Alcohol, Alcoholism, and Liver Damage

Alcohol abuse is a factor in serious liver damage probably more often than any other single cause. Liver diseases such as fatty liver and cirrhosis are divided by physicians into alcoholic and non-alcoholic versions. Although the two versions of these illnesses are approximately identical in symptoms and prognosis, the differing causes indicate differing treatment regimens. An obvious treatment of alcoholic liver disease is to stop drinking, while that will achieve little if the disease arises from other causes and alcohol intake is moderate or nonexistent.

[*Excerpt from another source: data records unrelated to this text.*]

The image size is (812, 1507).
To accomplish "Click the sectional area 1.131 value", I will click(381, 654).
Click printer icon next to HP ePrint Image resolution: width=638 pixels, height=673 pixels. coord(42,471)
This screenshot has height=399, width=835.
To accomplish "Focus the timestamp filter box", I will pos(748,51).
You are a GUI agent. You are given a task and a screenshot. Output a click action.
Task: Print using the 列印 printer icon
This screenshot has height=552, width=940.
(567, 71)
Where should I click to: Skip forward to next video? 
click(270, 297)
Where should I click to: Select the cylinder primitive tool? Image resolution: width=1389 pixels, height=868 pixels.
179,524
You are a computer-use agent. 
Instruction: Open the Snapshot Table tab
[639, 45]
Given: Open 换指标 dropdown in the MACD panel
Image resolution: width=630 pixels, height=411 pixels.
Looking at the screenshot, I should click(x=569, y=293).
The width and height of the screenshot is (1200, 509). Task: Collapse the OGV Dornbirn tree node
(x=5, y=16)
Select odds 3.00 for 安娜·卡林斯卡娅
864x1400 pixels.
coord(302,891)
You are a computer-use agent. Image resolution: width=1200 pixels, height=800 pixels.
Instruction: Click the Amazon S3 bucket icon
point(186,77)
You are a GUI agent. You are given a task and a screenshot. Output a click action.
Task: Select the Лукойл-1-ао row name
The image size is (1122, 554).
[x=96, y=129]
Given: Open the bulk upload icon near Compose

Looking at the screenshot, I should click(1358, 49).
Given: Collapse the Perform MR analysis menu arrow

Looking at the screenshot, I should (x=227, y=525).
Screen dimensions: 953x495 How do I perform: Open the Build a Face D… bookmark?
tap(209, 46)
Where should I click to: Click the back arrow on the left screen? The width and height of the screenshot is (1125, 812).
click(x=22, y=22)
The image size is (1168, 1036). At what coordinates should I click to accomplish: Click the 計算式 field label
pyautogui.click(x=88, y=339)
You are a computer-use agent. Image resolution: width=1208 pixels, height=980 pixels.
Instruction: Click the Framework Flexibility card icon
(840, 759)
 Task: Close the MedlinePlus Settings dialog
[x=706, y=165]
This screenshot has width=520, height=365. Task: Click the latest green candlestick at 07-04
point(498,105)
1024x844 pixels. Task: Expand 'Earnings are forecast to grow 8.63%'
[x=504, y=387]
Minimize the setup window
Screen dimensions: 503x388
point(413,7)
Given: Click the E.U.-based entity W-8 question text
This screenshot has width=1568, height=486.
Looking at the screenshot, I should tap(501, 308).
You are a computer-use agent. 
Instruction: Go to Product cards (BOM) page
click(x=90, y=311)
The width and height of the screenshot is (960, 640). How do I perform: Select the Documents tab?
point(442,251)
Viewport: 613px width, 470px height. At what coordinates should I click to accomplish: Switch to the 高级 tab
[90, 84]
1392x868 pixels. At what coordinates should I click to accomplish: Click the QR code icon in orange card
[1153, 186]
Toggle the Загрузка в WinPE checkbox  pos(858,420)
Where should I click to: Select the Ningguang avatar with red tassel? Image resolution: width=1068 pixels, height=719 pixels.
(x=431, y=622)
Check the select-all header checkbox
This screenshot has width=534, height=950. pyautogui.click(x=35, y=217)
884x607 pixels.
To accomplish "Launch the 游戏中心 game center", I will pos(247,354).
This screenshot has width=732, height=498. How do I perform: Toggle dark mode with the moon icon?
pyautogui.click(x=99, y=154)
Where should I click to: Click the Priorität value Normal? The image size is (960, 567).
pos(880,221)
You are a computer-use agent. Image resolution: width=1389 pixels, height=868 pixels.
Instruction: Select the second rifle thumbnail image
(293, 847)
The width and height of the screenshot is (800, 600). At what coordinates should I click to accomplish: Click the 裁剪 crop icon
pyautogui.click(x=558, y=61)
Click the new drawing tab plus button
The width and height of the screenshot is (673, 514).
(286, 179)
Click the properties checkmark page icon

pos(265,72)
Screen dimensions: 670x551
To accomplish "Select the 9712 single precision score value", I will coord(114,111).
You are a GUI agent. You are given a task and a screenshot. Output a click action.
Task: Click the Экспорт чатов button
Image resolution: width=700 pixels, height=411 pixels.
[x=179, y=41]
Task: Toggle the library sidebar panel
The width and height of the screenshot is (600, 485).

Even when the cause is something other than alcohol, though, an alcohol-free lifestyle may be indicated, as alcohol is likely to aggravate any existing liver conditions.

Acetominophen (Tylenol)

There is some evidence of liver damage resulting from excessive intake of the pain reliever acetominophen (the active ingredient in Tylenol). There is also some evidence, although it is not unconflicted, of liver damage resulting from non-excessive doses of acetominophen over a long period of time. However, the general conclusion among doctors is that acetominophen is safe to take for patients with mild to moderate liver disease or liver damage as long as recommended doses are not exceeded.

In patients with healthy livers, studies have shown that acetominophen can produce elevated liver enzymes, but the enzymes returned to normal when the drug ceased to be taken, producing no long-term effect.

Is Liver Damage Reversible?

Whether liver damage is reversible depends on how progressed the liver disease becomes and how much and in what form the damage accrues.

Mild liver conditions such as fatty liver can often be reversed (causing the fatty deposits to shrink and disappear) with changes in lifestyle, depending on the underlying cause, e.g. cessation of drinking if the cause is alcoholic or diet and exercise changes if the cause is obesity.

Serious liver damage such as scarring, fibrosis, and cirrhosis is however irreversible if you use traditional medications. The progression of the disease may be arrested with lifestyle changes in many cases, but any damage that has already occurred is often irreparable. Severe liver damage leading to liver failure can call for a liver transplant as the only way to restore liver functioning long term.